The Fort Bend County district attorney’s office saw a 25% increase in domestic violence cases from February to March, Executive Assistant District Attorney Wesley Wittig said in an email. Additionally, from March 2019 to March 2020, the DA’s office saw a 50% increase in domestic violence cases, Wittig said.
Led by District Attorney Brian Middleton, the DA’s office addressed what it called the “collateral consequences” of the coronavirus pandemic in an April 2 press release.
“We are observing an increase in emergency calls for domestic violence here at home, the media is reporting more hate incidents across the nation, and there is a concern that child abuse is being underreported,” the release said.
Ruthanne Mefford, the chief executive officer of Child Advocates of Fort Bend, told Community Impact Newspaper in March that added family stress and coronavirus-mandated stay-at-home orders may lead to her organization seeing an increase in child abuse cases once children return to school.
Both Mefford and Middleton stressed the importance of community members reporting if they have any suspicion of abuse.

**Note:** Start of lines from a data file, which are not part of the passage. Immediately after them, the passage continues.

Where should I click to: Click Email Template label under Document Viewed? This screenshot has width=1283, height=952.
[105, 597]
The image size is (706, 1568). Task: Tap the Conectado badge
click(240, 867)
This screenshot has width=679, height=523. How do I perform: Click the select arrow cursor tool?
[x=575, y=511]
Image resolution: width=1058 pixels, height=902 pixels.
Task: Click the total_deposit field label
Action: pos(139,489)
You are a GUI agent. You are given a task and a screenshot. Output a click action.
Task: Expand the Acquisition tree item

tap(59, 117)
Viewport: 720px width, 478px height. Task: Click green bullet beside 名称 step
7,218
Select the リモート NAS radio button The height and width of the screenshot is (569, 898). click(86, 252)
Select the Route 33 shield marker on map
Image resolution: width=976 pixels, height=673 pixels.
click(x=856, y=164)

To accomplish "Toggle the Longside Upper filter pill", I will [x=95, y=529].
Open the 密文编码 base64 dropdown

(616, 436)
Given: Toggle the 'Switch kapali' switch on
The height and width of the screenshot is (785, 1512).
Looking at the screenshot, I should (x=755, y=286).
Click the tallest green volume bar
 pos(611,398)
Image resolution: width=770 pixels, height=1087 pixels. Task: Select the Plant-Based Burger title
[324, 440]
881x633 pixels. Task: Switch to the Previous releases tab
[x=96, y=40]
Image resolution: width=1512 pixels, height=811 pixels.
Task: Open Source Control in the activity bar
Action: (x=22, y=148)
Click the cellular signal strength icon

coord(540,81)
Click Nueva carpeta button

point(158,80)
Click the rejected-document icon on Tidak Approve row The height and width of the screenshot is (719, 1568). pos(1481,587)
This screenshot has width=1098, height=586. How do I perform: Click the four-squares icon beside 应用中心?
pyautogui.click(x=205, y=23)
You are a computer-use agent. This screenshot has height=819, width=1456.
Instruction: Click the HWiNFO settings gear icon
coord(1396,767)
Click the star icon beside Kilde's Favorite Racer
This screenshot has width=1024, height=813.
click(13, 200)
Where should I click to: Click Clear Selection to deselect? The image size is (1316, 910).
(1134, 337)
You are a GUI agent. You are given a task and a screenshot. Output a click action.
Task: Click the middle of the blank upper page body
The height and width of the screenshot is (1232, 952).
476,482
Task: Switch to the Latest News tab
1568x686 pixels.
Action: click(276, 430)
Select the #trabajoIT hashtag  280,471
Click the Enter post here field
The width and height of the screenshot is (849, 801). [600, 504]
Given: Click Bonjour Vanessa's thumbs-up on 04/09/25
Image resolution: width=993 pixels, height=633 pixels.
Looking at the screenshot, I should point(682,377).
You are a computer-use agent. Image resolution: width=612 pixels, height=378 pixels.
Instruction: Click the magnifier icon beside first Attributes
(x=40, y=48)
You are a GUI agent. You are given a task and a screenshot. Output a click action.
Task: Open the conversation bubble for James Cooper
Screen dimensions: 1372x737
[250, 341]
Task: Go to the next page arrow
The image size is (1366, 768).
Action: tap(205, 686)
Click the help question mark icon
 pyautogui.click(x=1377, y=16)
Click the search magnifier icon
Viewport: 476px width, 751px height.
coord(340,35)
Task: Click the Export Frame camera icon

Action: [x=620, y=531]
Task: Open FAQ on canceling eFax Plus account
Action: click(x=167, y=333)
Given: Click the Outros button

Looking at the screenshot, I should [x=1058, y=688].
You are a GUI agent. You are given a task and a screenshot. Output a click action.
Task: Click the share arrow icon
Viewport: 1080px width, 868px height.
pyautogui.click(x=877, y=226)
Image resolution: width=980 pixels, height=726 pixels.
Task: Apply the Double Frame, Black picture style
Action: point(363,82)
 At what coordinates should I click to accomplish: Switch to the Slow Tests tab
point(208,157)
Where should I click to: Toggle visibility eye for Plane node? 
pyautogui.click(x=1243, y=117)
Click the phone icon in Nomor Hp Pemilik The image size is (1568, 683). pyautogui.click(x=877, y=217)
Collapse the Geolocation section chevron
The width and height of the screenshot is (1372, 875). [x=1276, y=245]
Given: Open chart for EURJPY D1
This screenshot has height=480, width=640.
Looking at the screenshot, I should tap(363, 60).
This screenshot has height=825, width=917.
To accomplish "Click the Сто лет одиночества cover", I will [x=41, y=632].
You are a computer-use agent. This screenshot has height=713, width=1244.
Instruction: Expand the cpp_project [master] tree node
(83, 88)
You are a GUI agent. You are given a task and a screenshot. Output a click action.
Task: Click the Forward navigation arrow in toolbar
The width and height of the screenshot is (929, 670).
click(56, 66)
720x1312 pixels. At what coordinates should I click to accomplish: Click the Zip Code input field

“We need to protect our children during this crisis and it is imperative that you report incidents of child abuse to law enforcement or child protective services,” Middleton said in the DA’s office’s release.
Middleton also said in the release that hate incidents toward Asian Americans will not be tolerated in Fort Bend County.
“In fact, crimes targeting anyone because of who they are violate the promise of freedom and personal dignity this country stands for,” Middleton said in the release.
Due to the countywide coronavirus-related disaster declaration, conviction for assault carries a minimum sentence of 180 days in jail, the DA’s office said in the release. Additionally, it encourages people experiencing homelessness, anxiety or feeling out of control to seek help.